What are the responsibilities and job description for the Data Engineer - AI Systems position at Delta System & Software, Inc.?
Hi ,
Hope you ae doing good ,
Position : Data Engineer - AI Systems
Duration : 6 months (W2 Contract Only)
Location : St. Louis, MO (Onsite)
Primary Skills: Data Engineer, Databricks, Python, PySpark, AI/ML
Job Description:
We’rebuilding intelligent, Databricks-powered AI systems that structure and activate information from diverse enterprise sources (Confluence, OneDrive, PDFs, and more). As a Data Engineer, you’ll design and optimize the data pipelines that transform raw and unstructured content into clean, AI-ready datasets for machine learning and generative AI agents.
You’ll collaborate with a cross-functional team of Machine Learning Engineers, Software Developers, and domain experts to create high-quality data foundations that power Databricks-native AI agents and retrieval systems.
Key Responsibilities
- Develop Scalable Pipelines: Design, build, and maintain high-performance ETL and ELT workflows using Databricks, PySpark, and Delta Lake.
- Data Integration: Build APIs and connectors to ingest data from collaboration platforms such as Confluence, OneDrive, and other enterprise systems.
- Unstructured Data Handling: Implement extraction and transformation pipelines for text, PDFs, and scanned documents using Databricks OCR and related tools.
- Data Modelling: Design Delta Lake and Unity Catalog data models for both structured and vectorized (embedding-based) data stores.
- Data Quality & Observability: Apply validation, version control, and quality checks to ensure pipeline reliability and data accuracy.

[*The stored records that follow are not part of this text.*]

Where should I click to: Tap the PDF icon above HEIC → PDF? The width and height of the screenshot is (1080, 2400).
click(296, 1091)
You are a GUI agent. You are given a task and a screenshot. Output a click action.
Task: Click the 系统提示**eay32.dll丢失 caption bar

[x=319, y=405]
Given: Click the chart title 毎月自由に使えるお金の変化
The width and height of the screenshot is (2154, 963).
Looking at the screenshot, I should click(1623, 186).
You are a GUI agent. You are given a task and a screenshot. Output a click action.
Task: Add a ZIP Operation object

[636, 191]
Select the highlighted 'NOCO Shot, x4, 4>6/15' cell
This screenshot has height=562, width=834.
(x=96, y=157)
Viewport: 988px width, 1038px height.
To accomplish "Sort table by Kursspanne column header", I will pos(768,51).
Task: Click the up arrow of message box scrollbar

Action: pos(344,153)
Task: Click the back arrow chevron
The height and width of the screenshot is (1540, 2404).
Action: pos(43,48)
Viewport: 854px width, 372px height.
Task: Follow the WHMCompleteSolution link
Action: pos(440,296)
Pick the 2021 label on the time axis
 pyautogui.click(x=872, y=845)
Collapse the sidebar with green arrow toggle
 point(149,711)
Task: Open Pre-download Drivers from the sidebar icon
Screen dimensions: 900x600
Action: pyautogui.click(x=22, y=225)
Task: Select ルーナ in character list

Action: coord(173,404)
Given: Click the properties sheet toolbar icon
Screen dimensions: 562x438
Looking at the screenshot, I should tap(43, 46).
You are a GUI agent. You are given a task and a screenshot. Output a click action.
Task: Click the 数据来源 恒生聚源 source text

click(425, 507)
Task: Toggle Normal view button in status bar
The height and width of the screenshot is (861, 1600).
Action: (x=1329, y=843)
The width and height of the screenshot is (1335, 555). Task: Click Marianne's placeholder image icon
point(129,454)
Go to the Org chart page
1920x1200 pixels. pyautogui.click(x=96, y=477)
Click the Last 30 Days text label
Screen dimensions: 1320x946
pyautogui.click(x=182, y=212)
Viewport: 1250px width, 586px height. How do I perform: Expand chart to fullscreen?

- Collaboration: Work closely with ML Engineers to prepare datasets for LLM fine-tuning and vector database creation, and with Software Engineers to deliver end-to-end data services.
- Performance & Automation: Optimize workflows for scale and automation, leveraging Databricks Jobs, Workflows, and CI/CD best practices.
What You Bring
- Experience with data engineering, ETL development, or data pipeline automation.
- Proficiency in Python, SQL, and PySpark.
- Hands-on experience with Databricks, Spark, and Delta Lake.
- Familiarity with data APIs, JSON, and unstructured data processing (OCR, text extraction).
- Understanding of data versioning, schema evolution, and data lineage concepts.
- Interest in AI/ML data pipelines, vector databases, and intelligent data systems.
Bonus Skills
- Experience with vector databases (e.g., Pinecone, Chroma, FAISS) or Databricks’ Vector Search.
- Exposure to LLM-based architectures, LangChain, or Databricks Mosaic AI.
- Knowledge of data governance frameworks, Unity Catalog, or access control best practices.
- Familiarity with REST API development or data synchronization services (e.g., Airbyte, Fivetran, custom connectors).